Déjà décriée en temps normal, la précarité de ces contrats à temps partiel se fait encore plus durement sentir depuis un an.

"Je garde la tête haute et me bats pour tenir le coup", assure Viola Auer, qui espère tout de même décrocher un autre "mini-job" auprès de la ville de Singen, dans le sud-ouest de l'Allemagne, où elle réside.

Mais les offres pour ce type d'emplois, à 60% occupés par des femmes, ne sont pas épargnées par le ralentissement économique. Plus de 870.000 mini-jobs ont disparu en Allemagne au cours de l'année écoulée, portant leur nombre au plus bas depuis 2004.

Bombe à retardement

L'hôtellerie et la restauration, particulièrement touchées par les restrictions sanitaires, sont les secteurs les plus affectés.

Matthias Eichner, un cuisinier de 67 ans, a ainsi vu se réduire comme peau de chagrin le nombre de ses heures dans un établissement de Görlitz (Saxe).

Malgré la fermeture des restaurants depuis novembre, son employeuse lui accorde cinq heures de travail mensuel pour éviter de le licencier.

Après 47 ans d'activité, il avait accepté à contrecoeur cet emploi peu rémunéré.

"A mon âge, j'aurais préféré m'occuper paisiblement de mon jardin mais avec une retraite de 1.000 euros, je n'avais pas le choix", soupire-t-il.

Près d'un quart des "mini-jobeurs" ont 60 ans ou plus; 91% n'ont pas suivi d'études supérieures.

De 2003 à 2019, cette catégorie d'emplois a crû de 43% jusqu'à concerner 7,6 millions de travailleurs sur une population active de 42 millions de personnes.

Ces contrats apparus dans les années 1970 se sont développés après la flexibilisation du marché du travail initiée par le chancelier social-démocrate Gerhard Schröder en 2003.

Ils permettent en partie d'expliquer le faible taux de chômage allemand qui tournait avant la crise sanitaire autour de 5% quand il atteignait encore 11,5% en avril 2005. En janvier, le taux de chômage était de 6%.

Mais ils sont aussi accusés d'alimenter une "bombe à retardement" en condamnant leurs bénéficiaires à des retraites dérisoires.

"Il faudrait fixer un montant de retraite minimal pour que les gens puissent vivre dignement!", s'insurge M. Eichner.

"Misérables"

"Les mini-jobs ne sont pas une bonne solution à moyen et long terme car ils risquent de faire basculer des retraités dans la pauvreté", faute d'avoir cotisé suffisamment, explique à l'AFP Karin Schulze Buschoff de l'Institut allemand des sciences économiques et sociales (WSI).
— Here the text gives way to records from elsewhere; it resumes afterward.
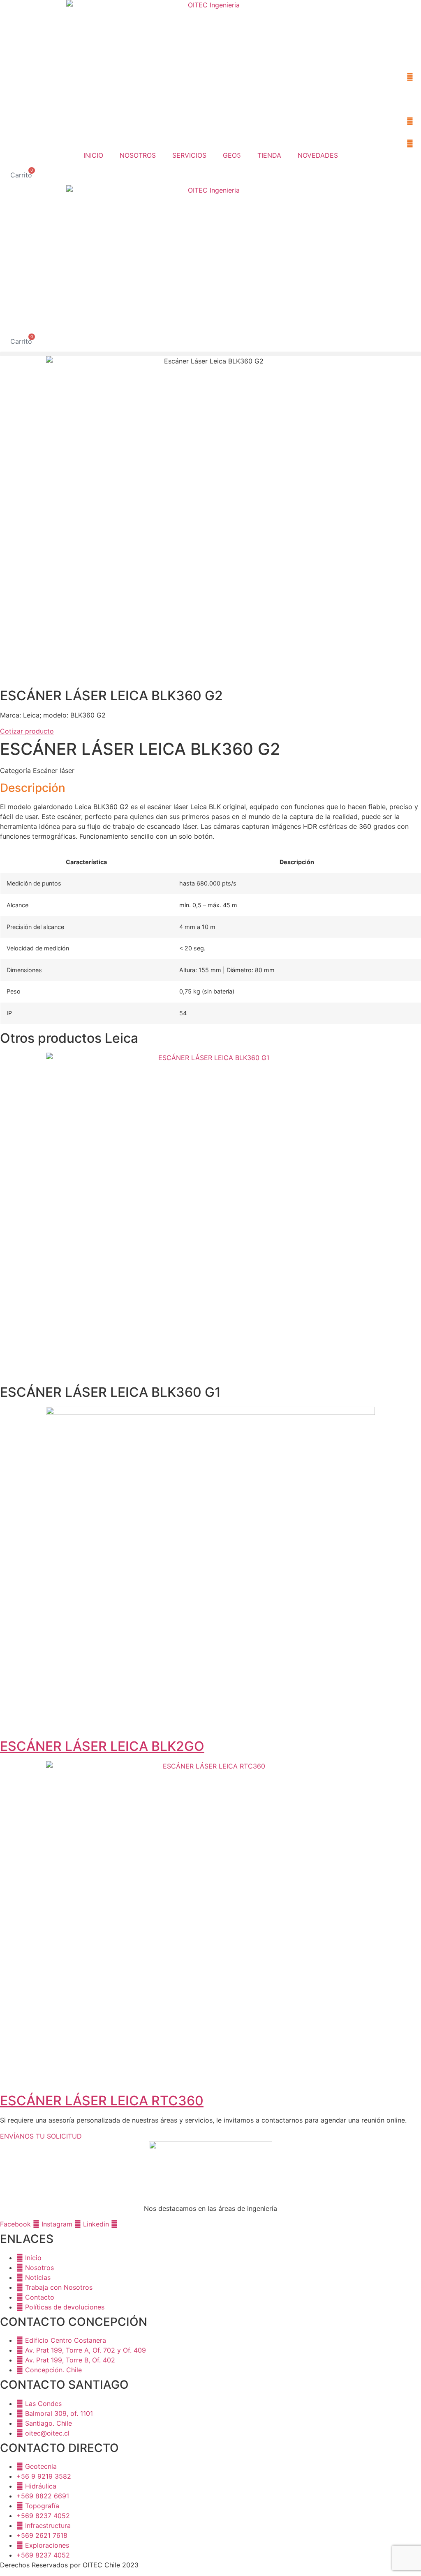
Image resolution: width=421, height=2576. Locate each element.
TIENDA (269, 155)
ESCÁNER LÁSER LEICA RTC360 (102, 2101)
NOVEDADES (318, 155)
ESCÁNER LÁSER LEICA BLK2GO (102, 1746)
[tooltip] (410, 143)
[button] (210, 354)
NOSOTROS (138, 155)
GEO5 (232, 155)
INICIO (93, 155)
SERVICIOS (189, 155)
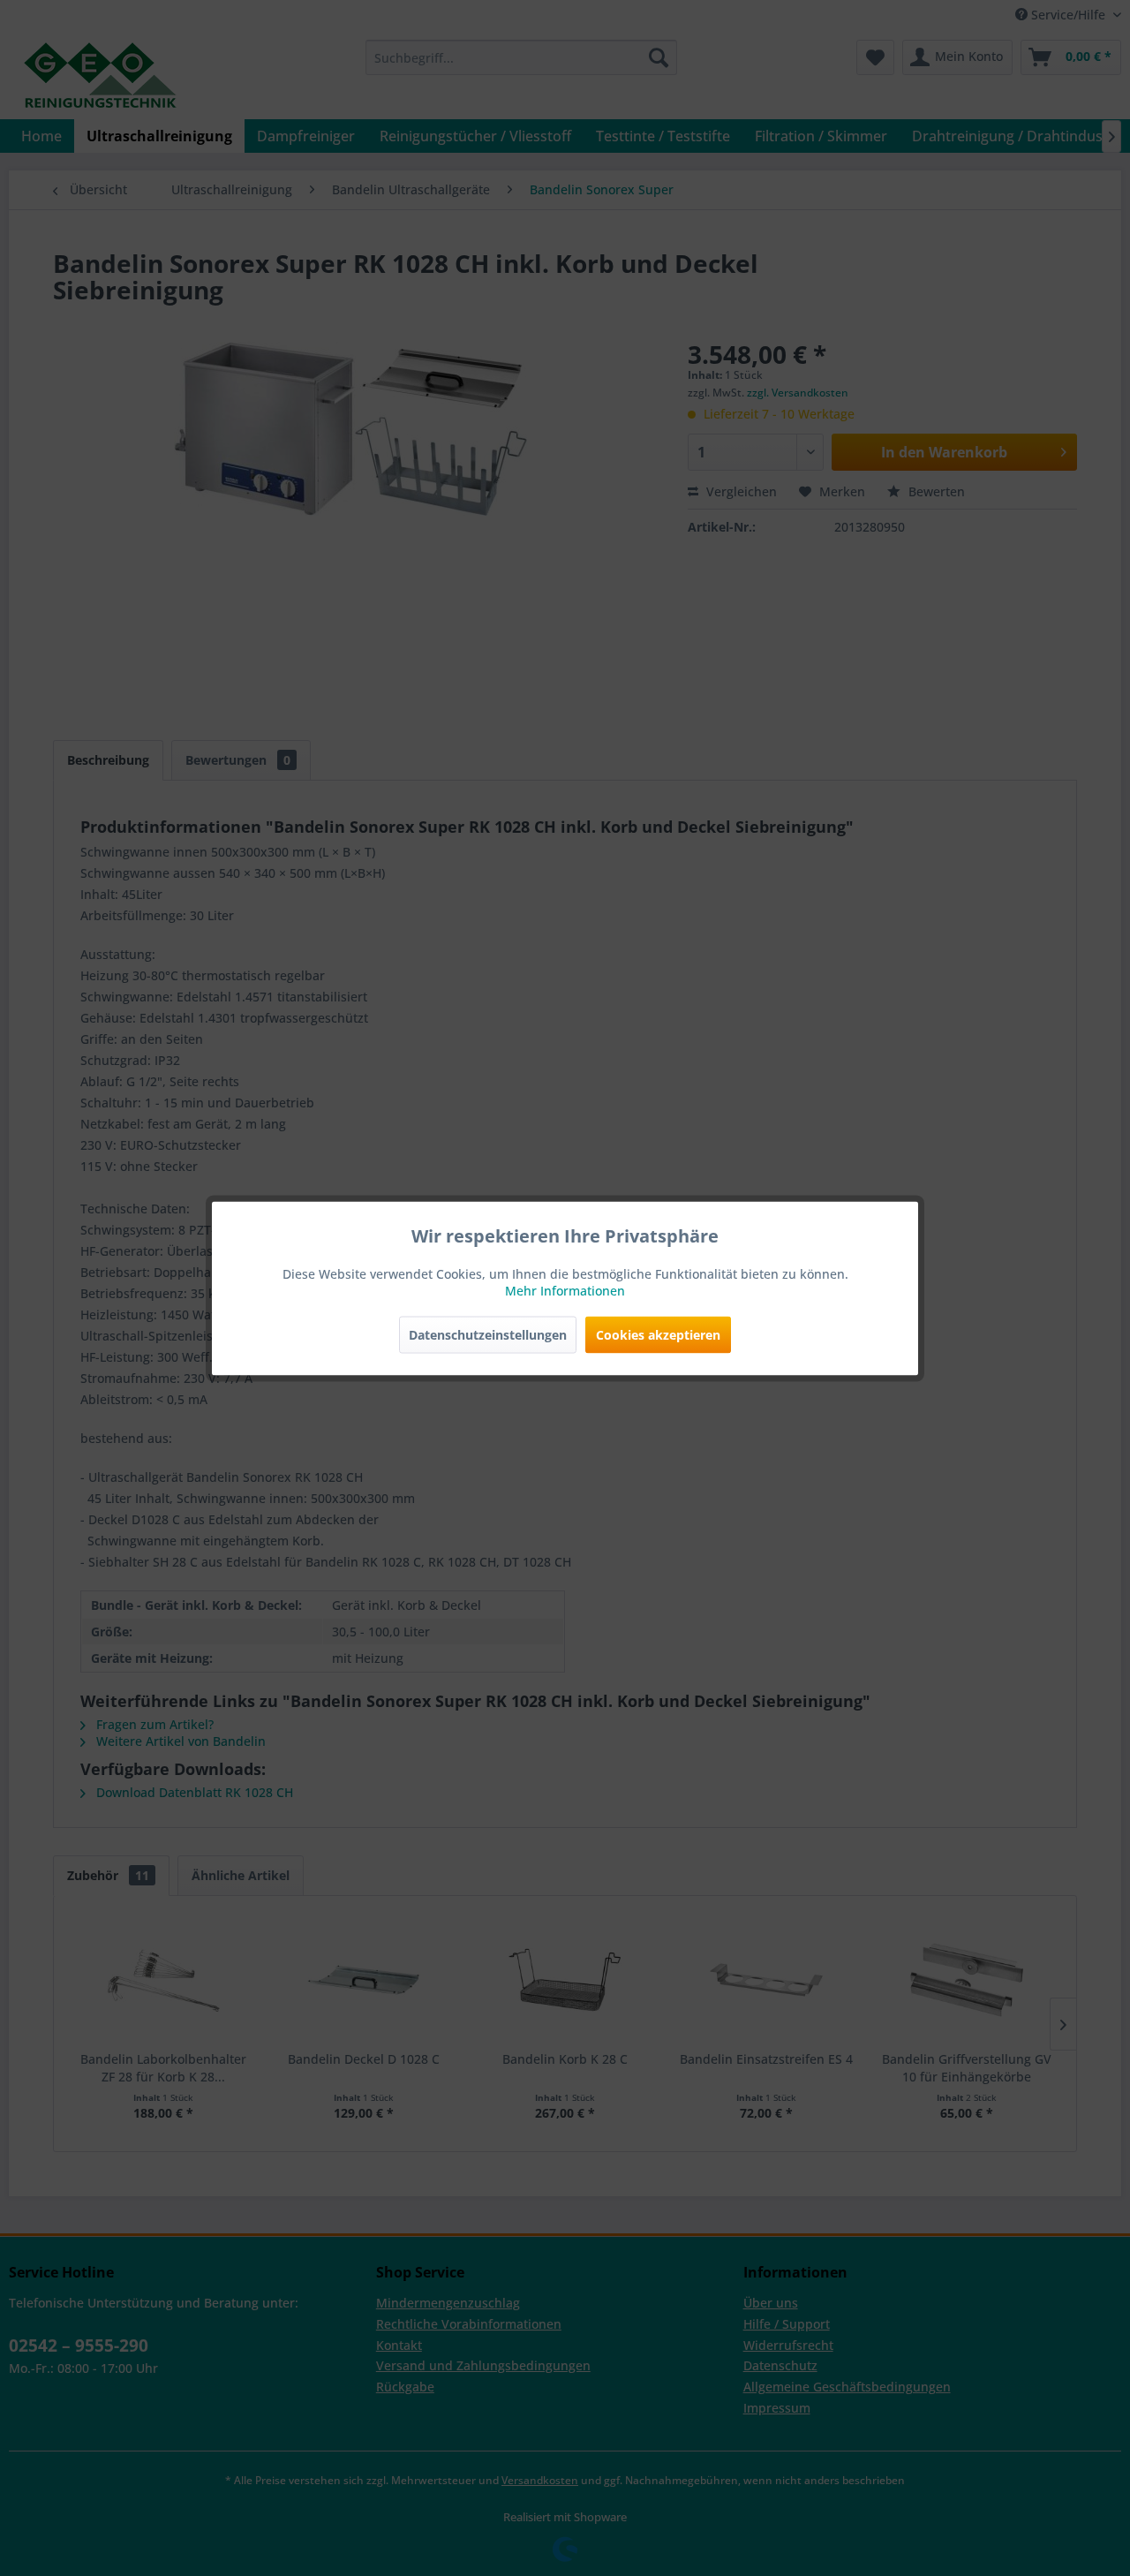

Elle plaide pour une réforme qui rendrait ces contrats moins attractifs, en abaissant par exemple le plafond de rémunération.

A l'inverse, Holger Schäfer, économiste de l'Institut de l'Economie allemande (IW), proche du patronat, est favorable à une levée des limitations horaires : "l'emploi serait plus stable si les horaires de travail étaient plus longs", assure-t-il

Véritables instigateurs de ces mini-jobs, les sociaux-démocrates trainent ce dispositif néolibéral comme un boulet. Certains de ses membres font leur mea culpa et jurent vouloir "améliorer" le système, tout comme les Verts qui ambitionnent d'accéder au gouvernement à l'issue des législatives de septembre prochain.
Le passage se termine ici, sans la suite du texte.